>> begin Material supplied

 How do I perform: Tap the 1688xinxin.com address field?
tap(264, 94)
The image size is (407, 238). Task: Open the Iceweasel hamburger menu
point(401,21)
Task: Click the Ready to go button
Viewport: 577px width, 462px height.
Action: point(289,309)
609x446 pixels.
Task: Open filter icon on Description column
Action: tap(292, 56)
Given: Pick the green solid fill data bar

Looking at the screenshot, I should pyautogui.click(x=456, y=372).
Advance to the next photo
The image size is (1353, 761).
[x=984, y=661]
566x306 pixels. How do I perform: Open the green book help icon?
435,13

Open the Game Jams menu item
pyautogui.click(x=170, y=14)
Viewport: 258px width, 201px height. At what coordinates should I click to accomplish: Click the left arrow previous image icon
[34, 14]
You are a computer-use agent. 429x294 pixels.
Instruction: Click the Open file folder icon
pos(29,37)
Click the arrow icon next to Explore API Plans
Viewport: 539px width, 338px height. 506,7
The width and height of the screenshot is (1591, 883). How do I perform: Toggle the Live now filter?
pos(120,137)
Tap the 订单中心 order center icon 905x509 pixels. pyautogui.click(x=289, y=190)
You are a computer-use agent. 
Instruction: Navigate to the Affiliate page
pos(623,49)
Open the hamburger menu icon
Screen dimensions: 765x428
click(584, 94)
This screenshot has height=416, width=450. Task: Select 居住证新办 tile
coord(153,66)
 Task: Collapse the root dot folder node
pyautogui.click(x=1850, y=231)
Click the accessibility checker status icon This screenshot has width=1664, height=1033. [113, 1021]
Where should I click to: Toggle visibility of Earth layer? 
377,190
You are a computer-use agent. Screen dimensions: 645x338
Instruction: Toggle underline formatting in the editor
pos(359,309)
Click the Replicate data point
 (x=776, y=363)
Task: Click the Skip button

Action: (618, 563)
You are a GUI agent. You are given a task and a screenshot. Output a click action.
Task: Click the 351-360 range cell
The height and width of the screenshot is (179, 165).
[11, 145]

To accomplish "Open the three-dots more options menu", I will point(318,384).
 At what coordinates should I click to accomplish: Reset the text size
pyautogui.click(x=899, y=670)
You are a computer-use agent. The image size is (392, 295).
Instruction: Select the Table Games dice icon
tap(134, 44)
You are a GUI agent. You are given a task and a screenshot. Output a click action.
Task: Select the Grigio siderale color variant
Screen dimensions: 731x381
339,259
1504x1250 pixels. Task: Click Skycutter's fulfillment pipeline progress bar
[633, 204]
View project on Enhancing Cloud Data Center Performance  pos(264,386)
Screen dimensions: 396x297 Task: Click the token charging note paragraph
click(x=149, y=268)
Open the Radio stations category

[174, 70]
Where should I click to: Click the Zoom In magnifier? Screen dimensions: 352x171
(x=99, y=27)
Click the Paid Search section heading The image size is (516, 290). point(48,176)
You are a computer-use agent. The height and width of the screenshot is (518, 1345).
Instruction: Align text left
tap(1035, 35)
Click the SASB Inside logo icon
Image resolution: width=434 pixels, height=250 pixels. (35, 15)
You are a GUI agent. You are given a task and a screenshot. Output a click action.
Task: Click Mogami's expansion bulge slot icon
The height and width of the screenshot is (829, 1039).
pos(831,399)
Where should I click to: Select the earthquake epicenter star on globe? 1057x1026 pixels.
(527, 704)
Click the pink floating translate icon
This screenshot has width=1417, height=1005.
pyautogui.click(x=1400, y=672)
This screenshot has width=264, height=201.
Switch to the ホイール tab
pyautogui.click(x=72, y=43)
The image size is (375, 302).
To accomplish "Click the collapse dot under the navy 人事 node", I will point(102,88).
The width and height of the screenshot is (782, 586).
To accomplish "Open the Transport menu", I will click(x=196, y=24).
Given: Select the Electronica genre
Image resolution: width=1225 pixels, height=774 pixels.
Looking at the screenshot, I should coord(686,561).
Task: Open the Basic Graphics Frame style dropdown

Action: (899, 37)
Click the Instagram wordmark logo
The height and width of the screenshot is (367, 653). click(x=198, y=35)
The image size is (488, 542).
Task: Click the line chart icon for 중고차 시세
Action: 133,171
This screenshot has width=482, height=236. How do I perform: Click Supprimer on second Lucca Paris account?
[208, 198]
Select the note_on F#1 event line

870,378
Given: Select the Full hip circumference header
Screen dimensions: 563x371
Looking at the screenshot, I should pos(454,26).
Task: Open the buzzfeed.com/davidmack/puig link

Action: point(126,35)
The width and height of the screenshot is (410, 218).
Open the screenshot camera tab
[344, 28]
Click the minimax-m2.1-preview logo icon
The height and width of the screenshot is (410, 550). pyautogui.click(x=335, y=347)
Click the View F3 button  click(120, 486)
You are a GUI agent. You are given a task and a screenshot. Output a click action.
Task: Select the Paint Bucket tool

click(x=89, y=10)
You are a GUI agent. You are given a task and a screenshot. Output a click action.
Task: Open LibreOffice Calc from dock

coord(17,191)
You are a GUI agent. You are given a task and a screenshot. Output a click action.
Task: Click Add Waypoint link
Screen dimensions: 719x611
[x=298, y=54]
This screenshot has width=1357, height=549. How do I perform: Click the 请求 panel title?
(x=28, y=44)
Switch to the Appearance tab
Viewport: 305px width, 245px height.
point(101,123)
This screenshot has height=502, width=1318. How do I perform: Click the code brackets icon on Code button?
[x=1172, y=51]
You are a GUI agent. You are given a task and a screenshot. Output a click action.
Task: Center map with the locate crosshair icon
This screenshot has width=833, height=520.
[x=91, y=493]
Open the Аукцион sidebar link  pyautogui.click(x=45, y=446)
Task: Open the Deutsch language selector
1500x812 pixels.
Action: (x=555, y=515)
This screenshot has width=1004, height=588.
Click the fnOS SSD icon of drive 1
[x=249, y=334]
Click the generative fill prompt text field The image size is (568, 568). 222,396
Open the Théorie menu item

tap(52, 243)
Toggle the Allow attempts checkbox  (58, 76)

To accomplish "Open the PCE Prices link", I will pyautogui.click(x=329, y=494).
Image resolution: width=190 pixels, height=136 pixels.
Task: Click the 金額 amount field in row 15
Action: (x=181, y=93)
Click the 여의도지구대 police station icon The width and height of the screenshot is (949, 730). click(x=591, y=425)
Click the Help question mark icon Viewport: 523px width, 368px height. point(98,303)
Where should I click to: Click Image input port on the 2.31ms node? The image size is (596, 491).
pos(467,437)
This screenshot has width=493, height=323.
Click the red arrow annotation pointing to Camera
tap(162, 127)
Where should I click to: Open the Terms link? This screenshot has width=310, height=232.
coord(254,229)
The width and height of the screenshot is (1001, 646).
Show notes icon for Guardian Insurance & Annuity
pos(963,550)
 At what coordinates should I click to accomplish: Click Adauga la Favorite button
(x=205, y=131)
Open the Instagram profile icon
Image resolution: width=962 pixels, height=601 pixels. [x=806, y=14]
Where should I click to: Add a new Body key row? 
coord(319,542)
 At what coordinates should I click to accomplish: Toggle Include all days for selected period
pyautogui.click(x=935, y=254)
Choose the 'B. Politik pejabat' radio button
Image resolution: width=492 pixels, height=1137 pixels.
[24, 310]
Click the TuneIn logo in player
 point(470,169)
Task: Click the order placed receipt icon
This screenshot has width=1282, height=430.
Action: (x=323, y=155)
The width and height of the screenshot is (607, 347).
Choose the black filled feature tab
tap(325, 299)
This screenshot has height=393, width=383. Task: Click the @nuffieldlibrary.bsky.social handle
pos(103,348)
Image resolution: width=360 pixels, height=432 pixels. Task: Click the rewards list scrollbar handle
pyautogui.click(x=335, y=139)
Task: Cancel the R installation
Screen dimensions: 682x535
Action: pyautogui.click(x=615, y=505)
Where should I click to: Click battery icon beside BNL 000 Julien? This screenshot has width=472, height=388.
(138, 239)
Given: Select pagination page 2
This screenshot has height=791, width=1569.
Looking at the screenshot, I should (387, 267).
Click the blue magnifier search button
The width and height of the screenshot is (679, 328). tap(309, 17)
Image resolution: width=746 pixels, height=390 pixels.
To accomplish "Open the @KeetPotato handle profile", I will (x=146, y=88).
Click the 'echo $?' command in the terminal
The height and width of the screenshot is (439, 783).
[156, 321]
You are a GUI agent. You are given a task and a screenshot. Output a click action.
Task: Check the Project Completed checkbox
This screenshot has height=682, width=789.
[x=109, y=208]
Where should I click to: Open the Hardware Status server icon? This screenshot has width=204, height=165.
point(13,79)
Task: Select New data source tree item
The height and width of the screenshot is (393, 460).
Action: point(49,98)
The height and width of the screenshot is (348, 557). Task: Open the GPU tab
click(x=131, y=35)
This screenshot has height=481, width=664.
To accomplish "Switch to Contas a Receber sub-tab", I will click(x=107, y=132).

>> end Material supplied

## Exercise objective
Begin at the line that contains "566x306 pixels. How" and copy each line of the rows verbatim, stopping after the line that contains "pyautogui.click(x=1850, y=231)".

## Task response
566x306 pixels. How do I perform: Open the green book help icon?
435,13

Open the Game Jams menu item
pyautogui.click(x=170, y=14)
Viewport: 258px width, 201px height. At what coordinates should I click to accomplish: Click the left arrow previous image icon
[34, 14]
You are a computer-use agent. 429x294 pixels.
Instruction: Click the Open file folder icon
pos(29,37)
Click the arrow icon next to Explore API Plans
Viewport: 539px width, 338px height. 506,7
The width and height of the screenshot is (1591, 883). How do I perform: Toggle the Live now filter?
pos(120,137)
Tap the 订单中心 order center icon 905x509 pixels. pyautogui.click(x=289, y=190)
You are a computer-use agent. 
Instruction: Navigate to the Affiliate page
pos(623,49)
Open the hamburger menu icon
Screen dimensions: 765x428
click(584, 94)
This screenshot has height=416, width=450. Task: Select 居住证新办 tile
coord(153,66)
 Task: Collapse the root dot folder node
pyautogui.click(x=1850, y=231)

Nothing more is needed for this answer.